*Alıştırma 1*: Metnin ardından gelen satırlardan, "Task: Click the hand/pan tool" ifadesini içeren satırdan başlayıp "Action: 303,95" ifadesini içeren satırda biten bölümü, iki uçtaki satırlar da dâhil olmak üzere, hiçbir değişiklik yapmadan çıkarınız.

**** Seçilen Metin

Kıyamet senaryosu filmlerini seviyorsanız bu filmi seveceğiniz aşikar. Yalnız White God'ı diğer filmlerden ayıran özellik, kıyamet senaryosunun hiç de olağandışı olmaması. Ne uzaylılar, ne göktaşları ne de karadelik gibi olağanın çok dışında bir kıyamet durumu yok. Distopya, lakin çok da gerçekçi. Son dönemlerde bol bol işlenen 'doğanın bize sırtını çevirmesi' temasının çok farklı bir boyutu var filmde. Bu sebeple White God son dönemlerde izleyebileceğiniz en ilginç filmlerden biri. Ana karakterinin bir köpek olmasının yanında işleyişi ile de filmi 2014'ün en enteresan filmleri listesine sokuyor. Yönetmen Kornel Mundruczo gerçekten çok zor bir yapımın altına imzasını atmış, film iyi ya da kötü olsun, kesinlikle bir takdiri hak ediyor; baştan belirteyim.

********
**** Görev Verileri

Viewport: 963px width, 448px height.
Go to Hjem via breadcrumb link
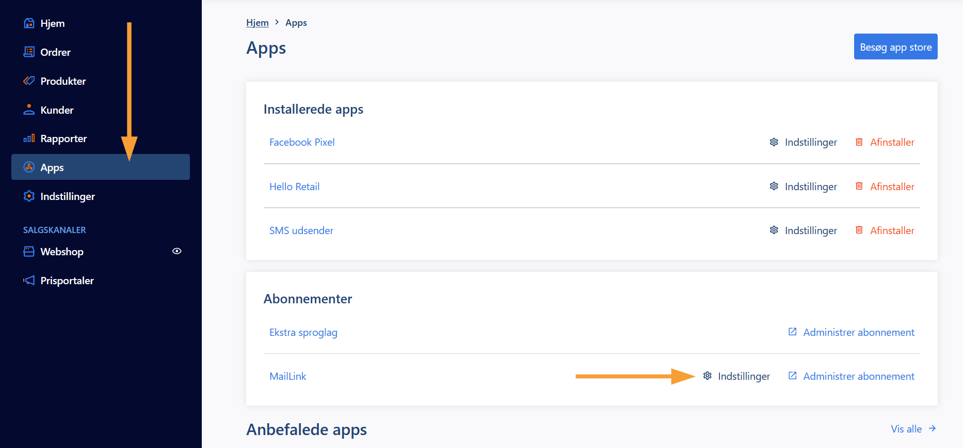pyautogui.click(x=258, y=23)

********
**** Görev Verileri

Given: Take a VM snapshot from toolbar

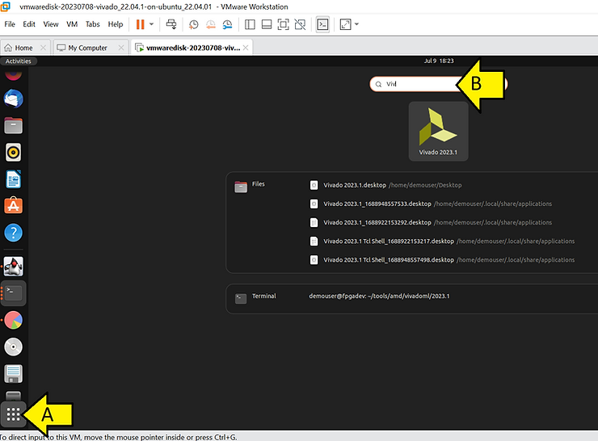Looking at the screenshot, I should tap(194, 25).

********
**** Görev Verileri

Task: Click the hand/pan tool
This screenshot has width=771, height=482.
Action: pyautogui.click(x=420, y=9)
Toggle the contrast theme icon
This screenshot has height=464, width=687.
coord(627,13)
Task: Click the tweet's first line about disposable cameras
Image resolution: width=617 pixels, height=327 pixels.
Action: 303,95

********

*Alıştırma 2*: White God filmine dair değerlendirme yazısını kaldığı yerden devam ettiriniz.

*Görev Çıktısı 1*:
Task: Click the hand/pan tool
This screenshot has width=771, height=482.
Action: pyautogui.click(x=420, y=9)
Toggle the contrast theme icon
This screenshot has height=464, width=687.
coord(627,13)
Task: Click the tweet's first line about disposable cameras
Image resolution: width=617 pixels, height=327 pixels.
Action: 303,95

*Görev Çıktısı 2*:
Lili sokaktan bulduğu bir köpeği sahiplenmiştir ve onu çok
sevmektedir. Ailesi de buna karışmamaktadır. Lakin annesi ve üvey babasının iş
gezisine çıkması gerekmektedir; bu sebeple Lili'yi gerçek babasına emanet
ederler. Daniel de kuralları olan, takıntılı, köpek sevmeyen biridir. Babası
köpeği ne kadar istemese de Lili köpeği Hagen'ı da yanında sürükler. Lili için
Hagen her şeydir. İçinde bulunduğu bandoyu da, babasını da köpek uğruna
suistimal edebilecek potansiyeldedir. Böylece baba ve Lili arasında köpek için
sürtüşmeler başlar ve en sonunda tansiyon tavana ulaşır. Baba Hagen'ı zorla yol
ortasına çıkarıp bırakır ve arabası ile basıp gider. Lili'nin çığlıkları ve Hagen'ın
bağırışları esnasında baba gaza basar. Böylece Hagen hiç bilmediği bir yerde
tek başına kalır.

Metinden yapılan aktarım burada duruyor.